Robin dreamed of cake.
Not just cake; rooms of it. Rooms made of it. She walked through spongy halls, heels clicking on marzipan tiles. Robin's dream took her into a palace of confections, with towers and domes like the Taj Mahal, frosted in delicate whorls of color. She lived now in a sugarspun fairy tale.
More marvelous than this place, though, was her dress. Layers of cake hung from her waist to her ankles, done up like a cupcake or a ball gown. Licorice bows hung off of every creamy drape, and she wore a belt of candied pecans and sugared berries and chocolate roses. Her hair - which, at least in her dreams, was silky and long and perfectly kept - was done up in a spectacularly gorgeous french twist, looking itself much like a dollop of strawberry cream. Best of all was the tiara that was seated effortlessly upon her brow, with shining little candy buttons like gemstone drops.
That she should not be alone in this place was especially pleasing. For, shadowing her every step of the way was another girl, seeming very near to her age and very familiar in her manners. The dress she wore was plainer than Robin's, though no less appealing; a frock of silky caramel and ruffled whipped cream, with a beaded string of glazed strawberries adorning her hair. This girl, Robin knew, was her servant. She would keep Robin company for now and forever, and they walked together for long stretches, their course mapped only by Robin's whim.
They had come to the grand gallery now; a place where masters dipped their brushes into frosting, carefully mixing the colors, to describe great works of art upon the walls and ceiling. Admiring these, Robin felt overtaken by feelings of joy and pride. "Isn't our palace so lovely?" Robin sighed.

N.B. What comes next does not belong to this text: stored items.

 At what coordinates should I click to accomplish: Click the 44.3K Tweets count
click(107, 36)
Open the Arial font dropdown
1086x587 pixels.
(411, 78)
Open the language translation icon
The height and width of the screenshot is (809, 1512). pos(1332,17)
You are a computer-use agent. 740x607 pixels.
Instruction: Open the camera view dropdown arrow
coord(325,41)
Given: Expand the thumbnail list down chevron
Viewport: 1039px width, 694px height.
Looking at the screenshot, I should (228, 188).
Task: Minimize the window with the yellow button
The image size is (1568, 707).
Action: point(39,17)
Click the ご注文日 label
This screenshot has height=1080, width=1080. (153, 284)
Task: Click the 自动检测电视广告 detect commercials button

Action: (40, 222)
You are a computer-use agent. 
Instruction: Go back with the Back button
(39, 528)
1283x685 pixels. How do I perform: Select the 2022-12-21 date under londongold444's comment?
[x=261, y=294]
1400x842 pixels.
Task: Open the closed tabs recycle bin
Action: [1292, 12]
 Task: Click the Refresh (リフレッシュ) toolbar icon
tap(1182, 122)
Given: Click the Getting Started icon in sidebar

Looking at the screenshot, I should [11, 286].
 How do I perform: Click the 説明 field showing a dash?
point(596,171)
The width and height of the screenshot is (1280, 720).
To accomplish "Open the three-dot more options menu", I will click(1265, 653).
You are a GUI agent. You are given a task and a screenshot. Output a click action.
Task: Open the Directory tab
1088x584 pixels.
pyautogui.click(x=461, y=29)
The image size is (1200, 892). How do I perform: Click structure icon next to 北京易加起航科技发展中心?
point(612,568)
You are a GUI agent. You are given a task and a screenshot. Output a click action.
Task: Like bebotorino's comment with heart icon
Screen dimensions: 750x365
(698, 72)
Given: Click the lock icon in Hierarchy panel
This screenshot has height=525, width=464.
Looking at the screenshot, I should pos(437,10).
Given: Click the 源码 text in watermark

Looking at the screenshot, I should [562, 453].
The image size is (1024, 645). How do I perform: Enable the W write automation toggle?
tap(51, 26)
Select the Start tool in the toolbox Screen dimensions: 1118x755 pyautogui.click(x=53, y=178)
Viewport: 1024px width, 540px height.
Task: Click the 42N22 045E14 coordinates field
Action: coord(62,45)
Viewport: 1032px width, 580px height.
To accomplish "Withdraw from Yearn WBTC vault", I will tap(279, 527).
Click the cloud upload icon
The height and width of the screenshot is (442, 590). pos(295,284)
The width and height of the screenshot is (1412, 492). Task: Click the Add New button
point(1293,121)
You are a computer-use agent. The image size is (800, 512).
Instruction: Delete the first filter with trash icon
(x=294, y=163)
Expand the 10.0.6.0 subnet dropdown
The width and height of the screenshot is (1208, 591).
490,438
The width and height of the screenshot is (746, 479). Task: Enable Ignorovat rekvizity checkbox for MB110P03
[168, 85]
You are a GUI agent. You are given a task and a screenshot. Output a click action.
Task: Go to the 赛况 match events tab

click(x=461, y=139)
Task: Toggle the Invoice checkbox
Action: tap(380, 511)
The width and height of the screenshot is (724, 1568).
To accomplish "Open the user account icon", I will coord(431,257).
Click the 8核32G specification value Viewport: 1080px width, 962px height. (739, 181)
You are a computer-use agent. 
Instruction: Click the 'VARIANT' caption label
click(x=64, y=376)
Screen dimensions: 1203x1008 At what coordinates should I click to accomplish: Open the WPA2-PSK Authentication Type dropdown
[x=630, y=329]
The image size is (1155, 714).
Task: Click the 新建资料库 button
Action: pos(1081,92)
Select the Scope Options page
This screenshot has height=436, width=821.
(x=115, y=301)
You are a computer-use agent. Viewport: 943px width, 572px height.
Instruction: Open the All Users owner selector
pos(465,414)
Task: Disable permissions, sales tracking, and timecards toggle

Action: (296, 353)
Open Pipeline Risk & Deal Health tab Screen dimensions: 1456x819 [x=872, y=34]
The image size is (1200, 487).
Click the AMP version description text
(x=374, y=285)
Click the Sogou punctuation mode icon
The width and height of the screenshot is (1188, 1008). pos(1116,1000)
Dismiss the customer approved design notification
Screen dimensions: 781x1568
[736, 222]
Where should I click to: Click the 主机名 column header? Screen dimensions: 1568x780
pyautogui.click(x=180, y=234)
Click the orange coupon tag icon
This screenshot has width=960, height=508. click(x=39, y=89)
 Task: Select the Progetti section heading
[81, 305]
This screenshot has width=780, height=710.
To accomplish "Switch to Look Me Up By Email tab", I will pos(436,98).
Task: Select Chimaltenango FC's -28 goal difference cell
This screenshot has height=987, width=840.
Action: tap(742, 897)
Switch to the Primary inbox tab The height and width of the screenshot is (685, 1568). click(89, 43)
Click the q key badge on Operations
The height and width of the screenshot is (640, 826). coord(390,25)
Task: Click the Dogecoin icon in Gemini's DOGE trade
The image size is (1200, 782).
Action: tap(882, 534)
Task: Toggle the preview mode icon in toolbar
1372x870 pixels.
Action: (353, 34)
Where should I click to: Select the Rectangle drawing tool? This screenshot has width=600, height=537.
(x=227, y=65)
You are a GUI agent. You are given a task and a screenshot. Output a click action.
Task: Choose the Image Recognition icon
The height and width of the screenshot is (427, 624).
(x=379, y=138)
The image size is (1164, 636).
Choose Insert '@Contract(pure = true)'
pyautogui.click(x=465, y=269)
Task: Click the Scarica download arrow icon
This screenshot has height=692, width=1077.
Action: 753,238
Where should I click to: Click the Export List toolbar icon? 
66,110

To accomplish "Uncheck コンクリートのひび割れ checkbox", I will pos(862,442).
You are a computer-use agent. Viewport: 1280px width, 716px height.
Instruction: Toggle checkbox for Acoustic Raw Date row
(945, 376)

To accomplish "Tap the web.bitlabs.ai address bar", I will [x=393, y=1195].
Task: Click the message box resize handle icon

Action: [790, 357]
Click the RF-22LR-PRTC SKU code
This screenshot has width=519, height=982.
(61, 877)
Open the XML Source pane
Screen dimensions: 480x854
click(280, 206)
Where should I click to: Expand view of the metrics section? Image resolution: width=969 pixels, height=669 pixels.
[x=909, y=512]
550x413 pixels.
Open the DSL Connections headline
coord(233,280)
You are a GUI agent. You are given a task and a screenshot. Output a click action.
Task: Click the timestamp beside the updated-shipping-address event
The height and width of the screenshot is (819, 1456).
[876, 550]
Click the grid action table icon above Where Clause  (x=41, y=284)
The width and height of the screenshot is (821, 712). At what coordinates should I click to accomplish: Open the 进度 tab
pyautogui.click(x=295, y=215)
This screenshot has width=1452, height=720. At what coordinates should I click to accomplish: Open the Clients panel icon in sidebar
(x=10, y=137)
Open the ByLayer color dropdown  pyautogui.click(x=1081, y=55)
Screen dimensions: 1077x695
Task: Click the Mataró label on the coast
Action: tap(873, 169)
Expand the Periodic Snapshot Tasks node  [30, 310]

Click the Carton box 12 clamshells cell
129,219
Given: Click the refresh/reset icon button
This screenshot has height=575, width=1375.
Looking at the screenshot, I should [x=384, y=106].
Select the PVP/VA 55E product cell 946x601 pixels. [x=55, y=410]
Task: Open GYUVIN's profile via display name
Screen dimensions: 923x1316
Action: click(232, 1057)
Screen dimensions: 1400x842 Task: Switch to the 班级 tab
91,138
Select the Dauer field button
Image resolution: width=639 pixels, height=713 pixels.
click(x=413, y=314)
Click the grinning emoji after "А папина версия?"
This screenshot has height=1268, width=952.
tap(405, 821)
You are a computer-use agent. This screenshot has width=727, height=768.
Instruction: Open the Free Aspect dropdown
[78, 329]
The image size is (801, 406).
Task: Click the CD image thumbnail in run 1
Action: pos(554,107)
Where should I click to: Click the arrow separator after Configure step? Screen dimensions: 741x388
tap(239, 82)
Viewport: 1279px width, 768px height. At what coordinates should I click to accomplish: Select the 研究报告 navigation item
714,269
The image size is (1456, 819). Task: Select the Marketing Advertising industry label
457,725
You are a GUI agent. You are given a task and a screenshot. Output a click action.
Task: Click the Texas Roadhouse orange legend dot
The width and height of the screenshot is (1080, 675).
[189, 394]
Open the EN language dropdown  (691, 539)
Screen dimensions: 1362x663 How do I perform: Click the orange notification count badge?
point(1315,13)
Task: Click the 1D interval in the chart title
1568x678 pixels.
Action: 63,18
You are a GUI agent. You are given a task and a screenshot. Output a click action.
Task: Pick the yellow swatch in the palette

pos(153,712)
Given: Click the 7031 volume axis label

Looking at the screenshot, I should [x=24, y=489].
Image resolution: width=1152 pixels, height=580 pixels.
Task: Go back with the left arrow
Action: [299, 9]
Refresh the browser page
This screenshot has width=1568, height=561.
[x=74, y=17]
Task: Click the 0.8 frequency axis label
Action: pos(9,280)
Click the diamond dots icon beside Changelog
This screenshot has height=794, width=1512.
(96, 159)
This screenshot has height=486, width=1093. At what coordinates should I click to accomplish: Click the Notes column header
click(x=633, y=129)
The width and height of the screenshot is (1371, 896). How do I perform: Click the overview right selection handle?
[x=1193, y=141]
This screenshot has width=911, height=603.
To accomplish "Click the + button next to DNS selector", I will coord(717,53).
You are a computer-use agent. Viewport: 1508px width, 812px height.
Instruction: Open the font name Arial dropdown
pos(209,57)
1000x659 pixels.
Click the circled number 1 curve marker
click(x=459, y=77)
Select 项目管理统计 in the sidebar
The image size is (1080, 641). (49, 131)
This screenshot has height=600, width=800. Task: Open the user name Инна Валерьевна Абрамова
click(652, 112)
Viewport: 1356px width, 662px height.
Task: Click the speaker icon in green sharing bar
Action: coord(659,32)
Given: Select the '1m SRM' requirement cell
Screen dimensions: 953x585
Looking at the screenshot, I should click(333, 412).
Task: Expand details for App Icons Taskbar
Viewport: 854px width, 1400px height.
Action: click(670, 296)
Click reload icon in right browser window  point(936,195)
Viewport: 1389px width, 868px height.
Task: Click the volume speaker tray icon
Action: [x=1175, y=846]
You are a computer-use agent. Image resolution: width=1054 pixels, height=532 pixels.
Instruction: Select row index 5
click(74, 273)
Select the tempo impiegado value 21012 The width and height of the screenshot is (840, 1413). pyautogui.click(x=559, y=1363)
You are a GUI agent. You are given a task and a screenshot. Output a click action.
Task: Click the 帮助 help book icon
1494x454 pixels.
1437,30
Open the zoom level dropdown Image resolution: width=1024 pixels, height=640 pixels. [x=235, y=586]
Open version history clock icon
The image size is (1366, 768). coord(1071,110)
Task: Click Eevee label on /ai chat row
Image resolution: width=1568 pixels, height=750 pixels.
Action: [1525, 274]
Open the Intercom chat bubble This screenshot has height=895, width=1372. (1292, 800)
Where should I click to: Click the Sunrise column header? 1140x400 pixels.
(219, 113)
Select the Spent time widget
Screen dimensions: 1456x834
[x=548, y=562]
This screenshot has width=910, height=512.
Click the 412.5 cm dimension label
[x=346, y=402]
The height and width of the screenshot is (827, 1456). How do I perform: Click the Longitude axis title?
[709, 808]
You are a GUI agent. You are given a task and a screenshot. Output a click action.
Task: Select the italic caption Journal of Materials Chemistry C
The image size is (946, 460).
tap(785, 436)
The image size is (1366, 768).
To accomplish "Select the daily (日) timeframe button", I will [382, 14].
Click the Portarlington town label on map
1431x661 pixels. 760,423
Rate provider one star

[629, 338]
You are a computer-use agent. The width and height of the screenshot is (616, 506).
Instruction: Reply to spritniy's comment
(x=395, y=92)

"It is." The servant spoke, as always, in short sentences. Her manners were polite, make no mistake, and she moved with all the graces of the court; she simply found little need for conversation, and made no unnecessary words. Sometimes this annoyed Robin, who would have preferred a livelier companion - but sometimes it pleased her, to have someone that was always so efficient, who commonly agreed with her, and who sought to satiate her needs and whims above all else.
Speaking of which. "I think that I am hungry now," Robin remarked, having spent several minutes already contemplating a mural of a boggart's journey upon the wall.
The servant regarded her question with the same mild tone as always. "What then shall you eat?"
This was quite a question! For there was an unlimited world of taste perfection around her - the sugar-glass chandeliers and rich berry-sauce tapestries, vaulted angel food chapels and luscious chocolate velvet doorways. Among all these things, how could Robin choose? To taste one, she would have to deny another; and how could she deny any?
There was a simple solution, of course. "Bring me a little of everything," Robin declared, "and I will choose which is best to eat!"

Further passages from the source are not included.